Pengakuan yang Kenzi katakan mampu membuat hati kecil Widya ikut merasakan kehangatan. Dari cara menatap pria itu juga, astaga sangat berbeda dari biasanya. Seolah tak berani menatap, wanita itu pun menundukkan kepalanya. Sepersekian detik kemudian, jari-jemari Kenzi perlahan mengangkat dagu istrinya dan menatap mata hazel coklat dengan dalam.

"Mau, ya?" tanya Kenzi lembut. Seperti tersihir, Widya pun mengangguk tanpa ragu dan ikut menaikkan sedikit lengkungan garis di area bibir.

"M–makanannya sudah selesai? Bila sudah, aku akan pulang." Widya bertanya seraya menatap gantian ke arah suaminya dan juga makanan yang masih tersisa dua pempek lagi. Terlebih, pipinya telah memanas. Benar-benar sudah tak sanggup dengan keadaan sekarang.

"Buru-buru sekali? Tak ingin menemani suamimu bekerja lebih lama?"

Pertanyaan yang terdengar manja, mampu membuat Widya tak dapat menahan senyuman di wajah. Ia pun menggelengkan kepala bermaksud untuk tidak memperlihatkan ekspresi saat ini. Namun sial, sudah lebih dulu tertangkap oleh suaminya dan berakhir lah digoda.

"Tidak? Akan tetapi, wajah tak pernah berbohong. Lihat dirimu sekarang tersenyum. Aih, aku yakin kamu ingin bersama pria ganteng ini sekarang." Dengan pedenya Kenzi berujar, tak lupa lada gaya yang seperti sedang memperbaiki rambut beserta jas-nya.

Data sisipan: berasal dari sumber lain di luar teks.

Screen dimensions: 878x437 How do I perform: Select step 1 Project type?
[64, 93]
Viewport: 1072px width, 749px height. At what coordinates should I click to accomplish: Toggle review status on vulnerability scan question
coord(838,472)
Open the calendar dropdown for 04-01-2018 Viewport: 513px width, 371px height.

"Pede sekali," sela Widya pelan saat merapikan kotak makan.

Beberapa saat setelah mengatakan, ia pun tersentak saat pinggangnya ada yang menarik. Secara tiba-tiba dia pun didudukkan tepat di sebelah suaminya yang tak memiliki jarak duduk, akibat tubuh Kenzi yang semakin maju ke depan.

"Memangnya suamimu ini benar-benar tidak tampan?"

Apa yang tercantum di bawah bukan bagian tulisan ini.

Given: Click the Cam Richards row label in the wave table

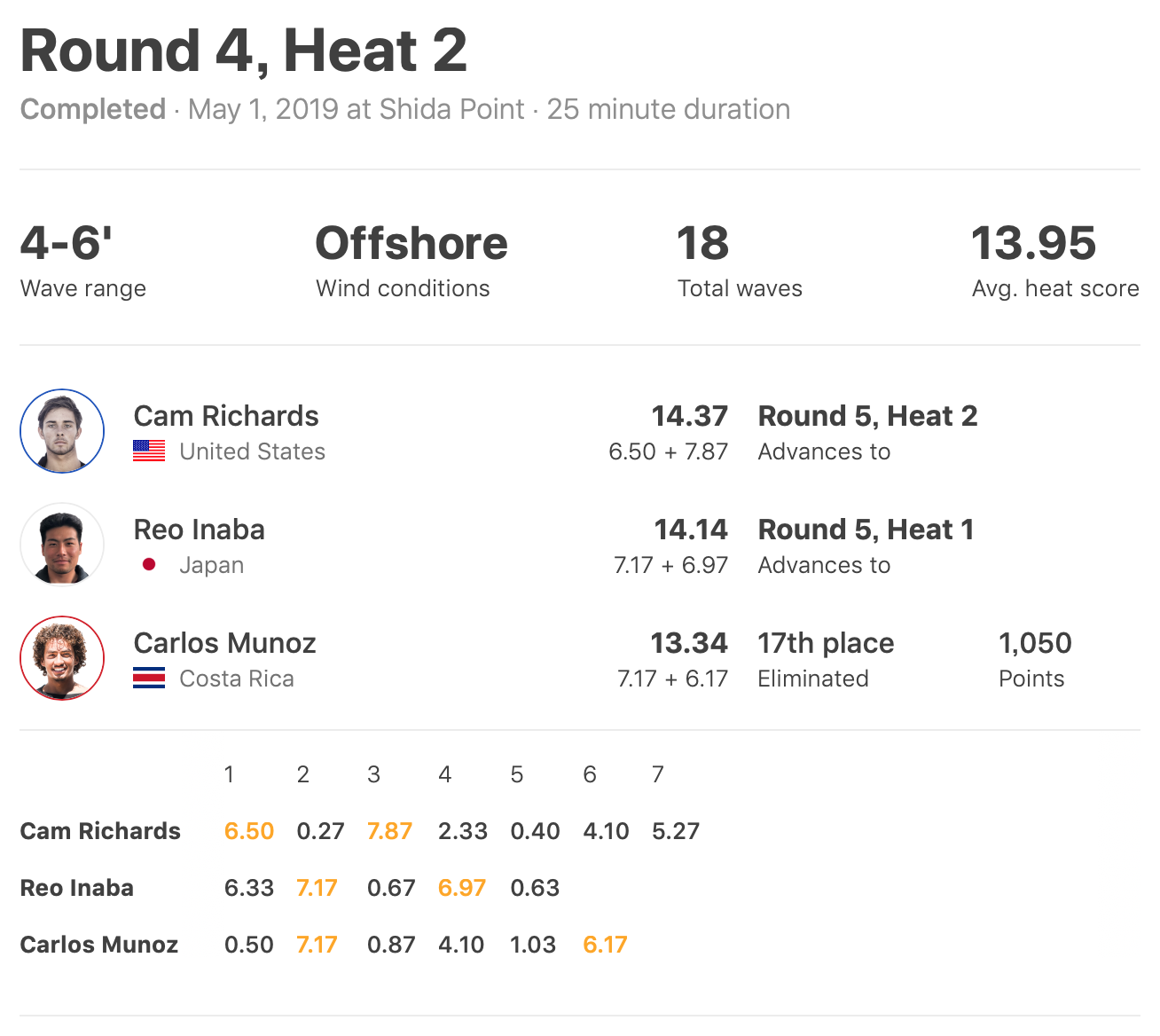Looking at the screenshot, I should pyautogui.click(x=100, y=831).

Oh, ayolah! Ternyata Kenzi masih memperdebatkan masalah ketampanan. Padahal, suaminya termasuk pria tampan yang membuat siapapun terpana pada pandangan pertama, begitu juga Widya. Ia baru teringat bahwa pernah bertemu dengan Kenzi sebelum acara lamaran. Malam di mana saat ia mencari sang ayah.

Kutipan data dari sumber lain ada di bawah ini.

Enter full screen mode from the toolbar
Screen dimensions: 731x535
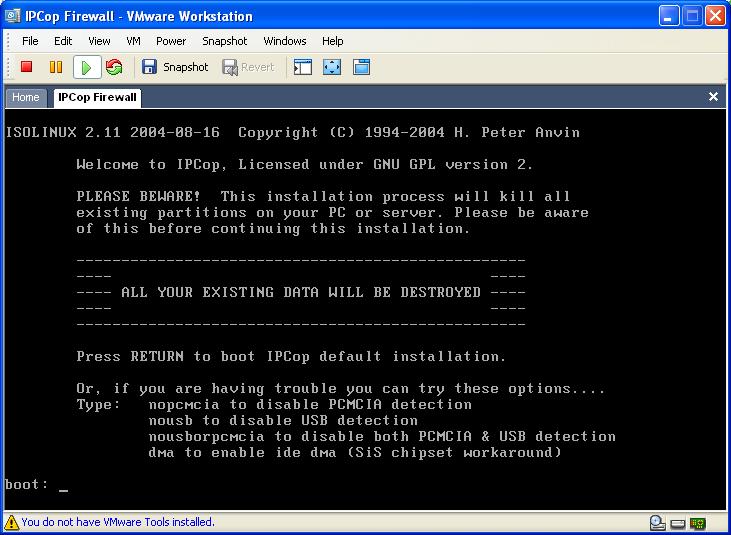pyautogui.click(x=332, y=67)
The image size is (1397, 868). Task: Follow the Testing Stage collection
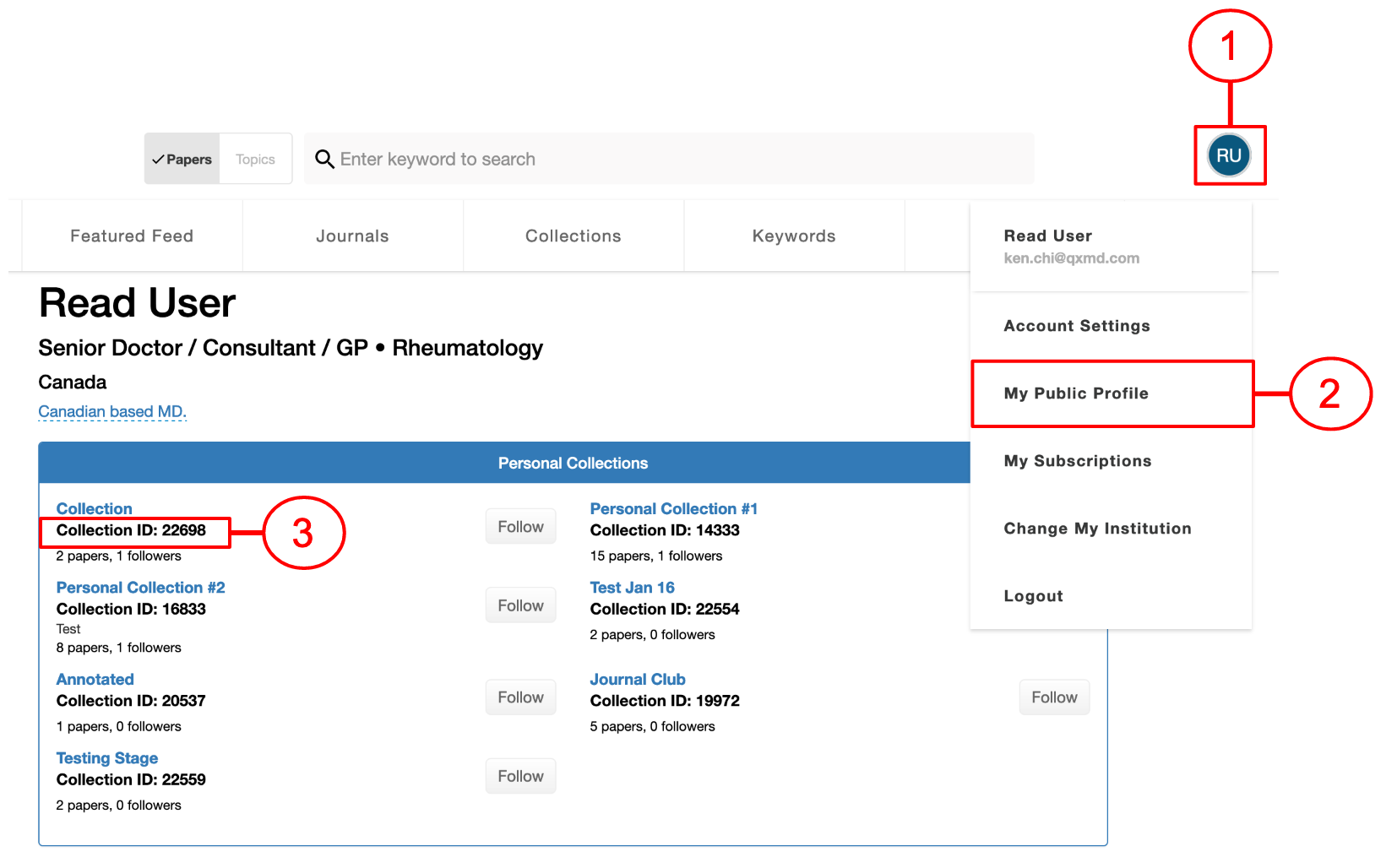click(x=520, y=776)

Tanpa menjawab dengan suara, Widya hanya menggeleng layaknya anak kecil yang terlihat sangat menggemaskan. Lihatlah sekarang! Kenzi benar-benar dibuat terpana akan keimutan gadis ini. Tak tahan, segera dirinya menyatukan bibir yang sejak tadi meronta untuk disatukan pada pasangannya.

Mata terbelak serta penyatuan bibir itu kembali terjadi, Widya pun berusaha untuk melepaskan. Sayangnya, tangan Kenzi lebih cepat menekan tengkuk membuat penyatuan itu sulit untuk dilepas.

Usai sudah lima menit waktu berjalan, Kenzi pun melepaskan pagutan pada bibir ranum milik istrinya. Saat sudah selesai, tersisa lah usapan lembut Kenzi pada surai rambut panjang istrinya. Tanpa aba-aba, dirinya memeluk erat tubuh mungil itu, seperti sedang menyalurkan energi.

Widya yang diperlakukan mendadak, hanya bisa pasrah tanpa ada perlawanan. Malah, dia membalas pelukkan itu tak kalah erat sambil menepuk-nepuk kecil.

"K–kenzi, kamu baik-baik saja?" tanya Widya ragu, sebab tak biasa dipeluk erat. Apalagi, belajar dari pengalaman bahwa seseorang yang sedang ada masalah pasti akan membutuhkan sebuah pelukan.

Tak ada respon, membuat Widya bingung sendiri. Ia pun memutuskan untuk kembali bertanya. "Kalau kamu ada masalah—"

"Tidak apa-apa. Aku hanya merasa nyaman."